Overview of new energy vehicle charging

Battery parameters

1.1 Battery energy

The unit of battery energy is kilowatt-hour (kWh), also known as “degree”. 1kWh means “the energy consumed by an electrical appliance with a power of 1 kilowatt for one hour.” For ease of understanding, this public account mostly uses “degree” to express it. Readers only need to know that it is a unit of electrical energy and do not need to delve into its meaning.

[Example] The battery capacities of cars and SUVs with a range of 500km are roughly 60 degrees and 70 degrees respectively. Currently mass-produced pure electric vehicles can be equipped with batteries with a maximum capacity of 150 kwh and a theoretical driving range of up to 1,000km.

There is a nameplate with vehicle information on the right front door (or right rear door) of a new energy vehicle.
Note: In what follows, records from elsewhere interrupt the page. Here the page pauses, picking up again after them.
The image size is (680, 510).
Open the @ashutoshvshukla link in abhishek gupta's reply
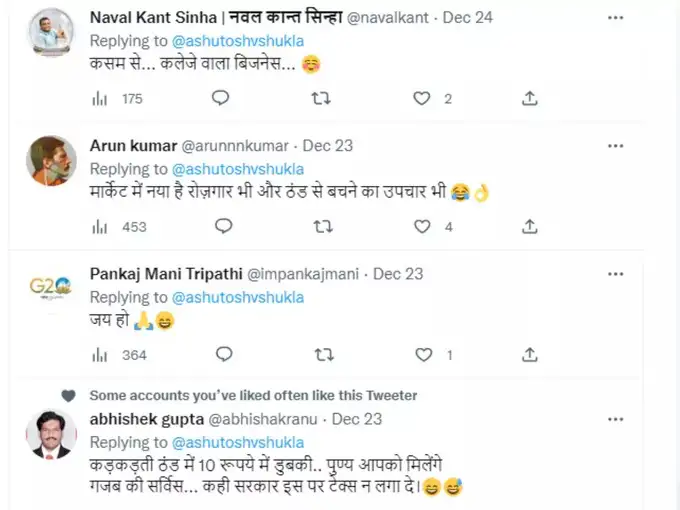238,442

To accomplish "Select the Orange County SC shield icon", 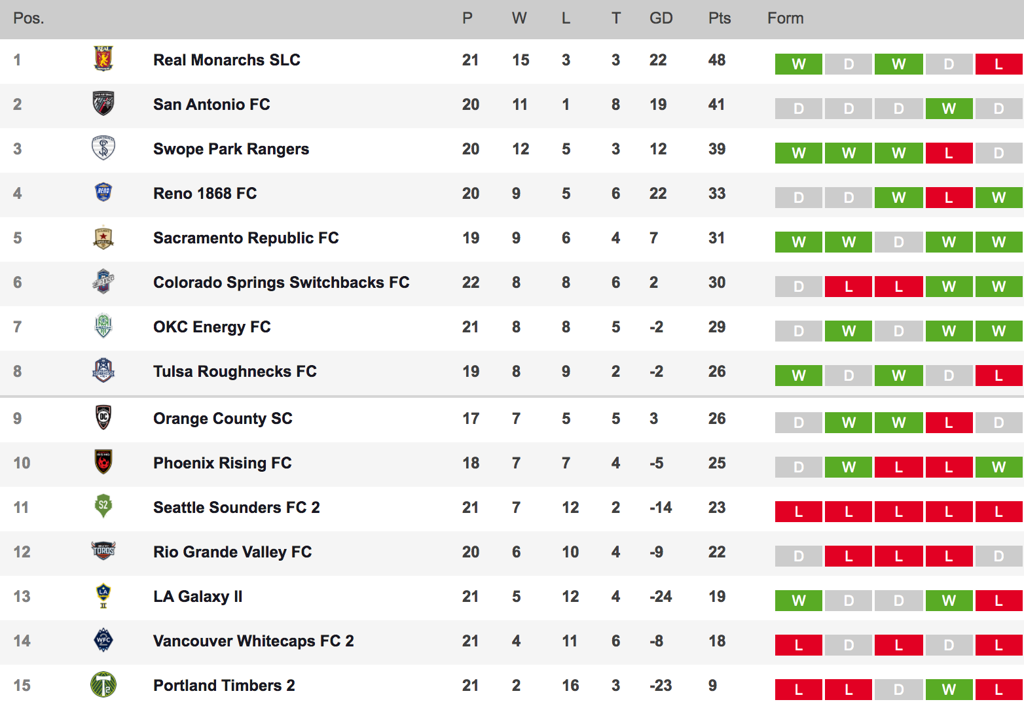I will pyautogui.click(x=103, y=417).
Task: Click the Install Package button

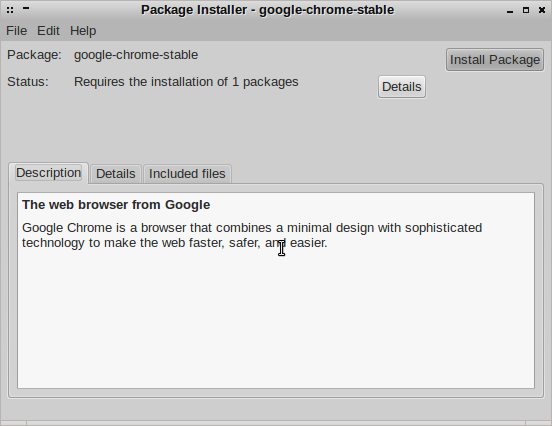Action: (x=495, y=60)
The battery degree is calculated by using rated voltage × rated capacity/1000. The calculated result may be slightly different from the official value of the car company.

1.2 SOC

SOC is the abbreviation of “State of charge“, which refers to the battery’s state of charge, that is, the remaining battery power, usually expressed as a percentage.

1.3 Battery type

The vast majority of new energy vehicles on the market use lithium-ion batteries, which can be divided into lithium iron phosphate batteries and ternary lithium batteries.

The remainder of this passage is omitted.